* Task objective
The lines to reproduce run from the one containing "Instruction: Click the grid" through the final line of the entries; write them out exactly and add nothing.
[Opening Source data section]
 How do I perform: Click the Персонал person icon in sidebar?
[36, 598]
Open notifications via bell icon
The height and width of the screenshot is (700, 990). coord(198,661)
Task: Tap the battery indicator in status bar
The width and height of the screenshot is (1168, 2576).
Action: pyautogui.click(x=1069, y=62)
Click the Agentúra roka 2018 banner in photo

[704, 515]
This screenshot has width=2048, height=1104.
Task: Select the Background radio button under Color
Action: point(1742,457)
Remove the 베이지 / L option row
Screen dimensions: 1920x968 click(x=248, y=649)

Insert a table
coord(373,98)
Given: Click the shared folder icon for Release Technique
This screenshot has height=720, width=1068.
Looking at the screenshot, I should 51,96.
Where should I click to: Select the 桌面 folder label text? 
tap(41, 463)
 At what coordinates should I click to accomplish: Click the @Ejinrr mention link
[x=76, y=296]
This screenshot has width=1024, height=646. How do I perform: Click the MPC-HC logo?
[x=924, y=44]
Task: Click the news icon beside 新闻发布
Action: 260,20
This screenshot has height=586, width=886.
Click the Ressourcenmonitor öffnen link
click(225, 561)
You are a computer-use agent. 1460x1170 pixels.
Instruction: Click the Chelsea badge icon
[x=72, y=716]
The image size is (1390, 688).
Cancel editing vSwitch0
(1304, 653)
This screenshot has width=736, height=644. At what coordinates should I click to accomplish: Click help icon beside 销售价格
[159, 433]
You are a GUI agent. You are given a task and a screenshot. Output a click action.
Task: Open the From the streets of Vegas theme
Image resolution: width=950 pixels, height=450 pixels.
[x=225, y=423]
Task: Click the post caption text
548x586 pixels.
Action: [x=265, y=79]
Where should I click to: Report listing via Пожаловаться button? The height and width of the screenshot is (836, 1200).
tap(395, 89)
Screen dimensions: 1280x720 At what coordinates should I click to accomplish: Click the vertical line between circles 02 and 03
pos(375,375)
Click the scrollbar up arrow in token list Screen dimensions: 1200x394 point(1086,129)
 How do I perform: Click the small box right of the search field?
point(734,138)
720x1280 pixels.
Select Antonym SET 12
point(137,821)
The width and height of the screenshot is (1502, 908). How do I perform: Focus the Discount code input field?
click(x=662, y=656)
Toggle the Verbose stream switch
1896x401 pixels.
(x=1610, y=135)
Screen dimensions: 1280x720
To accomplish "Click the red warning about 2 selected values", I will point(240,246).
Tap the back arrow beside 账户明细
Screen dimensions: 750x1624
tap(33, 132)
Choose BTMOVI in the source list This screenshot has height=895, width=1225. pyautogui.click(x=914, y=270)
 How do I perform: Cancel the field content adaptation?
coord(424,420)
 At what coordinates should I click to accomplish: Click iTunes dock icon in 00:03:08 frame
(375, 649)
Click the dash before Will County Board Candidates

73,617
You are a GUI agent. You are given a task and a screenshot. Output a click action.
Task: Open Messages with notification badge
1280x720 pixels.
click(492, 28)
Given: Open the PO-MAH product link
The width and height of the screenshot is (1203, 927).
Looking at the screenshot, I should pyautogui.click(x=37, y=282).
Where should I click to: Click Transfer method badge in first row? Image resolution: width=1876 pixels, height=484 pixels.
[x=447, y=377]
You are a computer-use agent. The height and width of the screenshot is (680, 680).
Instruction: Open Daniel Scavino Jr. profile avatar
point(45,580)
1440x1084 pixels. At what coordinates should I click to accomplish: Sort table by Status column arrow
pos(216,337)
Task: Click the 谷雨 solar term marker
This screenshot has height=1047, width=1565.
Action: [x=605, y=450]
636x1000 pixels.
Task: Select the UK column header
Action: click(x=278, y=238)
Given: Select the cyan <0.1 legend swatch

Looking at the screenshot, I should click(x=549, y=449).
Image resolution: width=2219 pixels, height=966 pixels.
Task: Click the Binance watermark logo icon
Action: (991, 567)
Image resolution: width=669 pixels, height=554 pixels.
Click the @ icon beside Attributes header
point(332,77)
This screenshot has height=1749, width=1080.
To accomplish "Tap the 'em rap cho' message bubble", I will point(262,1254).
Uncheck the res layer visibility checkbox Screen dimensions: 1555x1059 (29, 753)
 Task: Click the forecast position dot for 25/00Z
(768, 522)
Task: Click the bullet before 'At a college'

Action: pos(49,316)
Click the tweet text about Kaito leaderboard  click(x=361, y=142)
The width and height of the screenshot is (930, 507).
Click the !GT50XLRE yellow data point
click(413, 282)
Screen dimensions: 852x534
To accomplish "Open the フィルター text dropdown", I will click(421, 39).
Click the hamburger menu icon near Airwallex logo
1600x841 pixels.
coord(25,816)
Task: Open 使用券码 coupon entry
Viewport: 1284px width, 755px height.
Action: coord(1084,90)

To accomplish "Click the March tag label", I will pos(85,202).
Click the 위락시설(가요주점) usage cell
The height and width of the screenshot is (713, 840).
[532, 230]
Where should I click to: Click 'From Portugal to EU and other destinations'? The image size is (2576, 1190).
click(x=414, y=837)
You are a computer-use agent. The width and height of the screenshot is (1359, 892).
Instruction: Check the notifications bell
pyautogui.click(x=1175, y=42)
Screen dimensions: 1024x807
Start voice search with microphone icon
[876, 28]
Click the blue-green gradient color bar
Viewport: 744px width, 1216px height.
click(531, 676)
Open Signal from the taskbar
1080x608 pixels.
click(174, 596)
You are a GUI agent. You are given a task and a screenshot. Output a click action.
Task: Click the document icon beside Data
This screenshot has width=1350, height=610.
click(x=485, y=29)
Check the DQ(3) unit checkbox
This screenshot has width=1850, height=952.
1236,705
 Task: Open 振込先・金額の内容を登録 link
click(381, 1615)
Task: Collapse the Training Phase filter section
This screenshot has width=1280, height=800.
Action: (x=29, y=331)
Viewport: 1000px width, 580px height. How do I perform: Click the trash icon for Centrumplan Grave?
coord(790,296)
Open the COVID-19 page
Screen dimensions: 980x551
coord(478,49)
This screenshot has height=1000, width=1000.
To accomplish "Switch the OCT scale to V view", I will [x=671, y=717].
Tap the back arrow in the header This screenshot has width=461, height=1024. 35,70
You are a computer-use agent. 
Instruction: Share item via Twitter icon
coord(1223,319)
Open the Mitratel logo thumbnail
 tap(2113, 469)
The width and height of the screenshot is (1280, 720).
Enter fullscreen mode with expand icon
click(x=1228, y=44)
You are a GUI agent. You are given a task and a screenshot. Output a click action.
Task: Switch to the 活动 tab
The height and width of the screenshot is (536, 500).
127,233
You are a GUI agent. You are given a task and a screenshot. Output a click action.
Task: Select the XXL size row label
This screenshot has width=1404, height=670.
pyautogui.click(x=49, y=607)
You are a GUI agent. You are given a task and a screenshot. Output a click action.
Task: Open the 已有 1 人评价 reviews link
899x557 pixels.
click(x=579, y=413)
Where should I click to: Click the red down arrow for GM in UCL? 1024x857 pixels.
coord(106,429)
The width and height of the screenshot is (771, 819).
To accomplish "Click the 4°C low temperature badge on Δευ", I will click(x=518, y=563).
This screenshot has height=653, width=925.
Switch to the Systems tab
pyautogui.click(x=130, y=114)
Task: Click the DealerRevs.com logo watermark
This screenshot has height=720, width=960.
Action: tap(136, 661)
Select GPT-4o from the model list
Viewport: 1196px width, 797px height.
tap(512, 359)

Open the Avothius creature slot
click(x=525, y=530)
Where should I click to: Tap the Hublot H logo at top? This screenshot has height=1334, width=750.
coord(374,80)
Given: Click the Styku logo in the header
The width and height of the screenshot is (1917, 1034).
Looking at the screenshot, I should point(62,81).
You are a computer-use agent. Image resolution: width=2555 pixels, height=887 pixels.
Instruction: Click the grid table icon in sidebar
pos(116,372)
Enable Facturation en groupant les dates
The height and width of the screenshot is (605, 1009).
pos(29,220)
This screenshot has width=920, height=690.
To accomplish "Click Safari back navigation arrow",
[Closing Source data section]
* Exercise solution
Instruction: Click the grid table icon in sidebar
pos(116,372)
Enable Facturation en groupant les dates
The height and width of the screenshot is (605, 1009).
pos(29,220)
This screenshot has width=920, height=690.
To accomplish "Click Safari back navigation arrow",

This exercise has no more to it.